§ **SET PROBLEM**
Using the article on programmatic trading below, answer these questions:
(a) In which city is the Demystifying Programmatic event held?
(b) What staff churn rate does Virginia Hyland say agency land has right now?
(c) For how long has Kathy Damatopoulos been scoping out the business's needs for taking programmatic trading in-house?

Why people are the most important thing in the machine dominated world of programmatic

While the ‘robot overlords’ will eventually see much of our marketing activity automated, finding and structuring your people is the key to success according to a panel of experts at Programmatic Media’s recent Demystifying Programmatic event

“For me first and foremost this is all about people. One day we’ll have the robot overlords take it from us,” proclaims Spotify’s Dan Robins ominously.

“But right now it’s still very much about the people pushing and pulling the levers and making the most of the technology available to us.”

Dan Robins is Spotify’s ANZ head of programmatic and data

 

Robins, considered to be one of the leading lights in the programmatic space and the architect of Telstra’s ‘world first’ trading arrangements, is setting out what a trading desk consists of at the Demystifying Programmatic event in Melbourne.

Spotify’s regional head of programmatic says whether brands are looking to build an in-house capability or are relying on their agency for it, finding the right people to run that growing part of the business is vital.

But as Programmatic Media founder Virginia Hyland points out, most marketers never actually meet the people who are trading their programmatic media.

“It’s really important you understand the quality of the people and meet the people,” she says. “A lot of the time the programmatic traders are kept in the back room. You don’t see them and they’re at arm’s length. There are account directors on some businesses who have never actually met the people doing the trading.

“Have you asked them what their thoughts are around the space, and why is it that you’re not seeing them? You need to gain confidence in the people who are working on your business and spending your money on your behalf.”

“Ask your agency how do they attract and keep good talent?” she adds. “Right now in agency land we have a 40% churn rate on staff and we’re really stressed around how we keep great people in our business.

“So where are the incentives for these people in the business? I was working with a client recently talking about skin in the game, and I said if that’s the case every person on that team should get a bonus boost. It’s a very competitive landscape, and we found that by offering good incentives we were able to cut the churn rate to about 5%.”

For Kathy Damatopoulos, Suncorp’s senior digital manager – performance media manager, brand and marketing, staffing is “my biggest concern”.

For the last 18 months, Damatopoulos has been scoping out the needs for the business should they decide to take their programmatic trading in-house.

“The biggest key learning for me in the last 18 months is you’re not going to get operational success of bringing programmatic in-house if you’re not considering the internal ecosystem you need to set up and the business unit it needs to function in.”

§ **DATA LINES**
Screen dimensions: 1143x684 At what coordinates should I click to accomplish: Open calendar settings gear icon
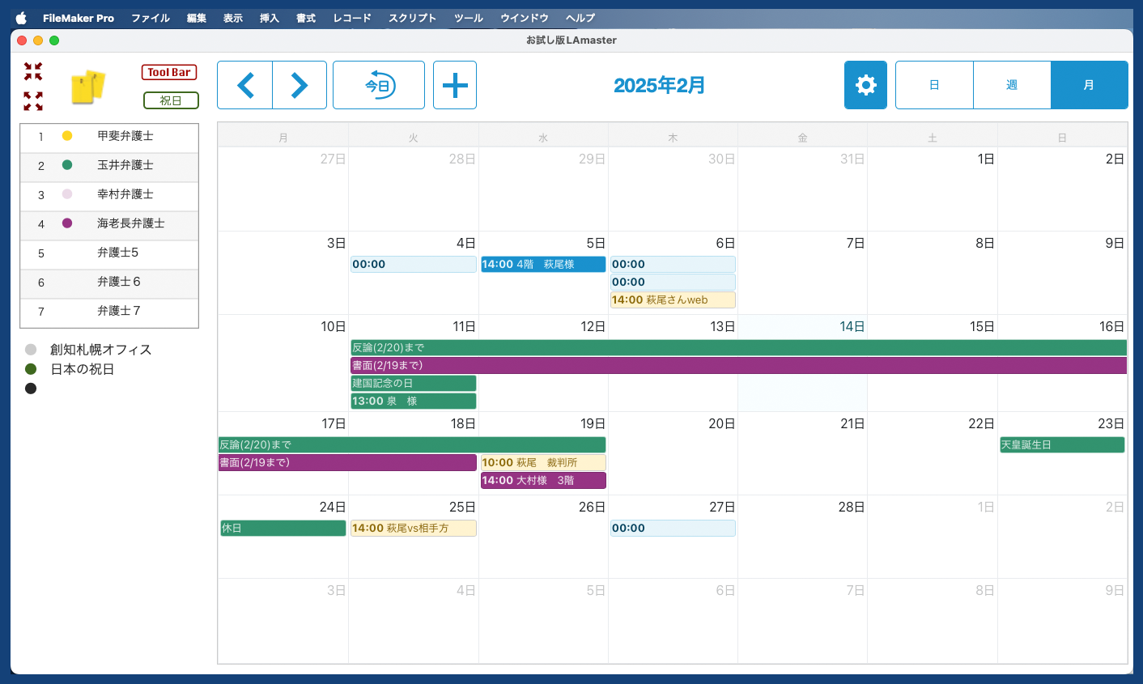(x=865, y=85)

--

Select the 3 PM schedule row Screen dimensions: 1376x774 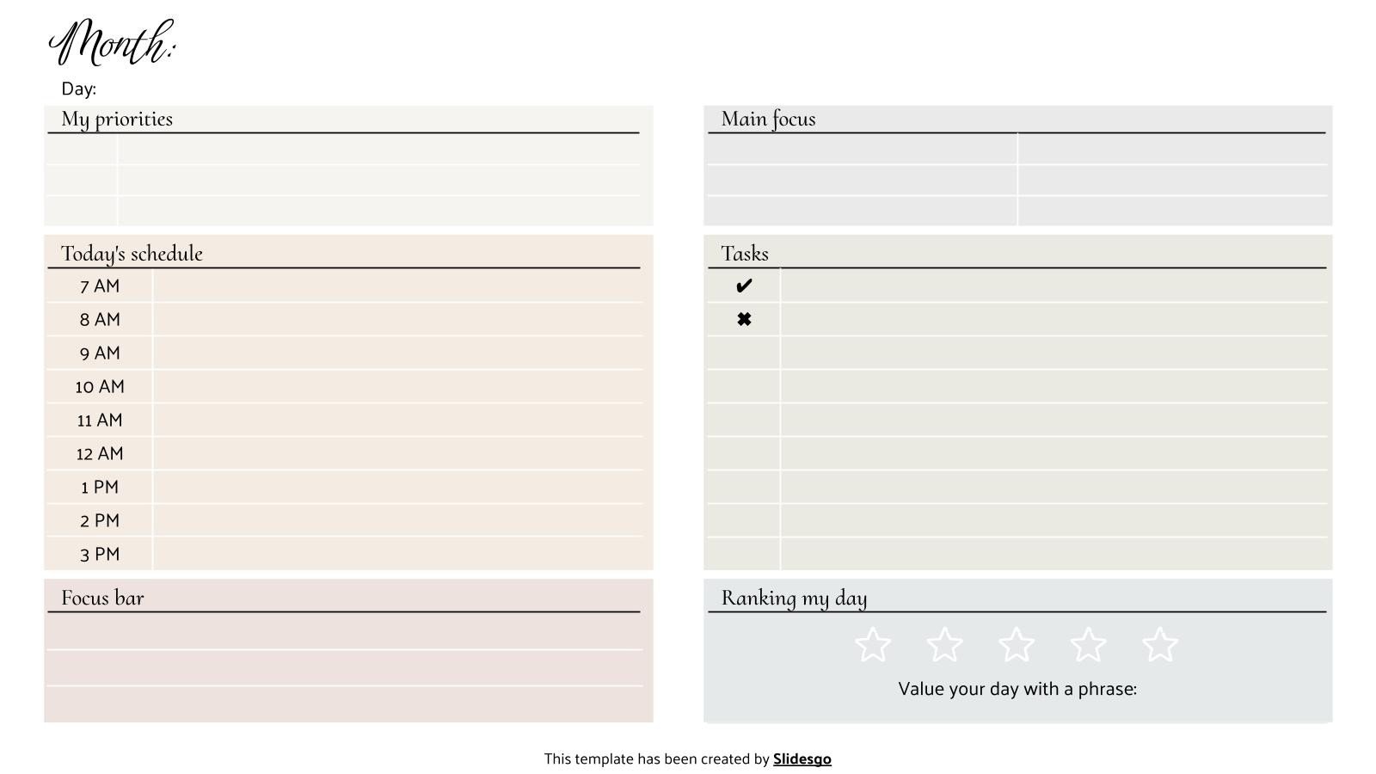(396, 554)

§ **SOLUTION**
(a) Melbourne
(b) 40%
(c) 18 months